"Terminamos" fue lo último que dije antes de salir de casa de Bill. Tres años juntos se desvanecieron con esa simple palabra. Sentí un alivio abrumador, como si una pesada carga se hubiera levantado de mis hombros. Lo había logrado: había terminado con Bill Skarsgård. La relación se había convertido en una pesadilla, y me cansé de luchar por cambiarlo. Sus celos paranoicos eran una prisión; me sentía aislada, sin amigos, sin contacto con mi familia, todo controlado por él. Pero ya no más. Bill podía irse al carajo.

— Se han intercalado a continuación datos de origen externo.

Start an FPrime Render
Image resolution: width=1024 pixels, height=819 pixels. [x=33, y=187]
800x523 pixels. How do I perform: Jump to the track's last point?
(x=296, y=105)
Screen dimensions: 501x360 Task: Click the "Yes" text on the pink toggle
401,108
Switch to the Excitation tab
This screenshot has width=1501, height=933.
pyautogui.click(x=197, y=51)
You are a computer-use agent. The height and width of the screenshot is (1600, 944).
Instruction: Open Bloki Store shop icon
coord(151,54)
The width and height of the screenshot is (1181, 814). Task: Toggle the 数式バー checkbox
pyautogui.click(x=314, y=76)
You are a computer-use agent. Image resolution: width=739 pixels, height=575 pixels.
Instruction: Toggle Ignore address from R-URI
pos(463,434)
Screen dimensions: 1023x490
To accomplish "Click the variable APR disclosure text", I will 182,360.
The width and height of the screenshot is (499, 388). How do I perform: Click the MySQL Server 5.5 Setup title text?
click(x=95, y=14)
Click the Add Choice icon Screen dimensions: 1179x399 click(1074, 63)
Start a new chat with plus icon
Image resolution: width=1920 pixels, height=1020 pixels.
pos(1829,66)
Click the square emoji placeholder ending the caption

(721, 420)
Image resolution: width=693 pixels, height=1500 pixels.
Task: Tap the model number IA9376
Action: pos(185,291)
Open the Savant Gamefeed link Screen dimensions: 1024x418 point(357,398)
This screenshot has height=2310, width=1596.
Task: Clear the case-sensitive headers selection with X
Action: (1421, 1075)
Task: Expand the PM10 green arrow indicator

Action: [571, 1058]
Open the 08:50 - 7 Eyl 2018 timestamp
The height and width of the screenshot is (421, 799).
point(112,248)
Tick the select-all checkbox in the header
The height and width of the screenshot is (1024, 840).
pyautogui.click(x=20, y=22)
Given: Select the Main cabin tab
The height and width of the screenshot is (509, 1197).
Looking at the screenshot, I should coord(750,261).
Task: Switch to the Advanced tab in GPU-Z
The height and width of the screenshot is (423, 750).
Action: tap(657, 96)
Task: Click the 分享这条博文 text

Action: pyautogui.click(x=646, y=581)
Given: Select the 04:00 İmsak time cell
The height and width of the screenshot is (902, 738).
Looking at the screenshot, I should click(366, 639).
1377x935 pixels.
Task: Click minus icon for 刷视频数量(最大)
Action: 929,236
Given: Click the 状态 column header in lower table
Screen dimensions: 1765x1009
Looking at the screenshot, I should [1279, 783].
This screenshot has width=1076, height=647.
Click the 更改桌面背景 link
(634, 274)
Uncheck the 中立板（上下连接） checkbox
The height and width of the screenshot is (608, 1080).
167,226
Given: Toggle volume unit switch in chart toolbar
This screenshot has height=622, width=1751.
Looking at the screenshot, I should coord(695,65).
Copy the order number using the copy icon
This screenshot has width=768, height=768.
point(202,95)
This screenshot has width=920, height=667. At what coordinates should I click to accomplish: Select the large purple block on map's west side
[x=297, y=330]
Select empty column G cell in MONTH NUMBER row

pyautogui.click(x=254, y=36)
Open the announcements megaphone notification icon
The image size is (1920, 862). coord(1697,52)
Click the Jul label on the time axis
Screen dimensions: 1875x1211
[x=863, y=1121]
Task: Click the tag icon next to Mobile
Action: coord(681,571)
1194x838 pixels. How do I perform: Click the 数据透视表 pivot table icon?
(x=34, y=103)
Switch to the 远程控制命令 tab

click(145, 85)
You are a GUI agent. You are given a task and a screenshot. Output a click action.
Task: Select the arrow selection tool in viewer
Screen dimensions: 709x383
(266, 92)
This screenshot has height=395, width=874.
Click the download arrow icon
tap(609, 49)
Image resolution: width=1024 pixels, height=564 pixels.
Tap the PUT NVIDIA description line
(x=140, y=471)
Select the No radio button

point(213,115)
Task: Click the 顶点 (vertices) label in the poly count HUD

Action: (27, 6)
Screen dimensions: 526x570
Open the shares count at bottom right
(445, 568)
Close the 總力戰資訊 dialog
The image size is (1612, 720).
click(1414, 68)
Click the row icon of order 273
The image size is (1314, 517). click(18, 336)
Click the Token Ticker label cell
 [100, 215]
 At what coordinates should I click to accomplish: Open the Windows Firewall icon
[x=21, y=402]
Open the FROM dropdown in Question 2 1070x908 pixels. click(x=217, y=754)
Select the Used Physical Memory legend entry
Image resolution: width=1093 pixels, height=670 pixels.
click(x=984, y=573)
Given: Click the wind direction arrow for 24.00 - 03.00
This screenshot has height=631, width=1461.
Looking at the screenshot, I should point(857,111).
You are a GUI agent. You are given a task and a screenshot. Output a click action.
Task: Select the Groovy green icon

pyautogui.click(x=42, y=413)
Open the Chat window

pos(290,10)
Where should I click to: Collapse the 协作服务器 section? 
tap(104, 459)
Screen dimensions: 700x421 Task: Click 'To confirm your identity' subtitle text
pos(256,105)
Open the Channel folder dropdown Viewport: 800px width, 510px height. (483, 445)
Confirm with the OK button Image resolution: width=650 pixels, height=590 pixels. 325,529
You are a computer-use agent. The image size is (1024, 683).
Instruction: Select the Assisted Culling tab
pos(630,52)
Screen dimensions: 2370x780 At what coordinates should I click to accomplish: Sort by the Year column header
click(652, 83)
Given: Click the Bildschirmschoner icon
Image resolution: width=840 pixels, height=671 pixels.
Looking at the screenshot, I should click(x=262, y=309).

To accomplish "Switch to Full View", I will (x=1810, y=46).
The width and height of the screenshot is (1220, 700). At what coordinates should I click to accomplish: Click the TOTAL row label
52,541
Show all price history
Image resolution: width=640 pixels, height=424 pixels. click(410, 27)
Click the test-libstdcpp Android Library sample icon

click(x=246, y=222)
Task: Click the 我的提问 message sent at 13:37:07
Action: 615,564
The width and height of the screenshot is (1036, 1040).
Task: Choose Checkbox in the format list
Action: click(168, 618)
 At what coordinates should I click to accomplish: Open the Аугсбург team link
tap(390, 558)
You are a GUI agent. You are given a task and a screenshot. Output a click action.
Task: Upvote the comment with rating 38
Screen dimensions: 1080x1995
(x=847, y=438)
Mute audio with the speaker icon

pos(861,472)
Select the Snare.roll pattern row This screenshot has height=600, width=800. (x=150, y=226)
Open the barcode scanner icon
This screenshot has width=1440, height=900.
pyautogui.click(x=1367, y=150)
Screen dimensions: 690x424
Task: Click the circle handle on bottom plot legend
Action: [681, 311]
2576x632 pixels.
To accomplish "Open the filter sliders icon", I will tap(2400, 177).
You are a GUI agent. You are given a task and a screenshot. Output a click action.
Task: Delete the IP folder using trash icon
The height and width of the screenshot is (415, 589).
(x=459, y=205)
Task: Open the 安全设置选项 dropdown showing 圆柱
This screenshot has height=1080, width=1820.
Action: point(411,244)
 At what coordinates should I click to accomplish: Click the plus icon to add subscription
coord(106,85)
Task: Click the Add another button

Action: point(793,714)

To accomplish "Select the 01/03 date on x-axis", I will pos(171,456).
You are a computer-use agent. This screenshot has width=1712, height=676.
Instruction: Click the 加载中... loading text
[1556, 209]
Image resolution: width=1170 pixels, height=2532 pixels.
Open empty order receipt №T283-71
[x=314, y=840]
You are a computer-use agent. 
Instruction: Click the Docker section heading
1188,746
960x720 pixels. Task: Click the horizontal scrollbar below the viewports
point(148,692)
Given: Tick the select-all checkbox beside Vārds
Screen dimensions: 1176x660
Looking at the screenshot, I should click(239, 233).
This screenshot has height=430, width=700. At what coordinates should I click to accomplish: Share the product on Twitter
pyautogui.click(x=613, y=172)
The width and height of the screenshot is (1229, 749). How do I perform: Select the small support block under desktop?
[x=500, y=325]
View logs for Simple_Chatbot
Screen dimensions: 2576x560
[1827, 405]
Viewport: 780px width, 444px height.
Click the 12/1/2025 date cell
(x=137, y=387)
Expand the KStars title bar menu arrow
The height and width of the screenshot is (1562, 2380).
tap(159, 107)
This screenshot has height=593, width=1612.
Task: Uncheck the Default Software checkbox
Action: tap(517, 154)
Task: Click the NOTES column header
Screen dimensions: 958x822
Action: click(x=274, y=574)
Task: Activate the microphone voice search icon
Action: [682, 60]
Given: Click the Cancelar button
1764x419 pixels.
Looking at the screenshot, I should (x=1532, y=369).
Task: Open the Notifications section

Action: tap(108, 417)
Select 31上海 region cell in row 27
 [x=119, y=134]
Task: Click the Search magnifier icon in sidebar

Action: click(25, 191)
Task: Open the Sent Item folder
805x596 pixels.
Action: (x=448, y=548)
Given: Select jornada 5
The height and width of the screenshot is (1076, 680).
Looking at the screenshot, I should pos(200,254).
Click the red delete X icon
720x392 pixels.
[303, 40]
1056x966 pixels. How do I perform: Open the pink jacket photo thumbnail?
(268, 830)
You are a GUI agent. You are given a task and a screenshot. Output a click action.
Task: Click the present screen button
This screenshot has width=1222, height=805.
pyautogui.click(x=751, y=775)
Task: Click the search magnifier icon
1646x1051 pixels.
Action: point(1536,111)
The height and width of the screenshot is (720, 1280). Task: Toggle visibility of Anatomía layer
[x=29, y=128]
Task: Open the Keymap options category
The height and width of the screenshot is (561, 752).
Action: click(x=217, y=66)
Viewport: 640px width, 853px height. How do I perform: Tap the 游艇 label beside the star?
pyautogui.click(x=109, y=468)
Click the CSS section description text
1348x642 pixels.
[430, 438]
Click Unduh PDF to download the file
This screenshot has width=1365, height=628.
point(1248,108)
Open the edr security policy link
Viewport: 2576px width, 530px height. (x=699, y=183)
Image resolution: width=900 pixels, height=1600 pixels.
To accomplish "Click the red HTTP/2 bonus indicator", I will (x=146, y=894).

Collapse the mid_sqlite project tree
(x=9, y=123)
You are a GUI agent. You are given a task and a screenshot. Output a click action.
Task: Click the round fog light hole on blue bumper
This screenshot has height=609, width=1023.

Sin embargo, estaba Bill, incrédulo ante mi decisión. Para él, mi intento de dejarlo era un acto patético. Nadie jamás había terminado con él; siempre era al revés. Sus relaciones eran efímeras, desechables. Pero conmigo era diferente. Estaba enamorado, y aunque se notaba, su amor se había transformado en posesión. El miedo a perderme lo había vuelto controlador, explosivo, y eso alimentaba nuestras constantes discusiones. Este no era el fin; nunca lo sería hasta que él lo decidiera.
El primer mes fue una extraña calma, una paz silenciosa que me envolvía. Lo interpreté como una señal de que Bill había comprendido que no podíamos seguir juntos. Pero estaba completamente equivocada. Era como si no conociera a Bill en absoluto.
Un día, mientras disfrutaba de mi nueva libertad, recibí un mensaje de él. “No has terminado conmigo. Solo te estás tomando un respiro”. Esa frase hizo que mi corazón se detuviera. Sabía que no podía confiar en su aparente lejanía; Bill siempre había tenido una forma de volver a entrar en mi vida cuando menos lo esperaba. La calma que había sentido se convirtió en una tormenta inminente, y la realidad de que podría no estar a salvo nunca volvió a golpearme con fuerza.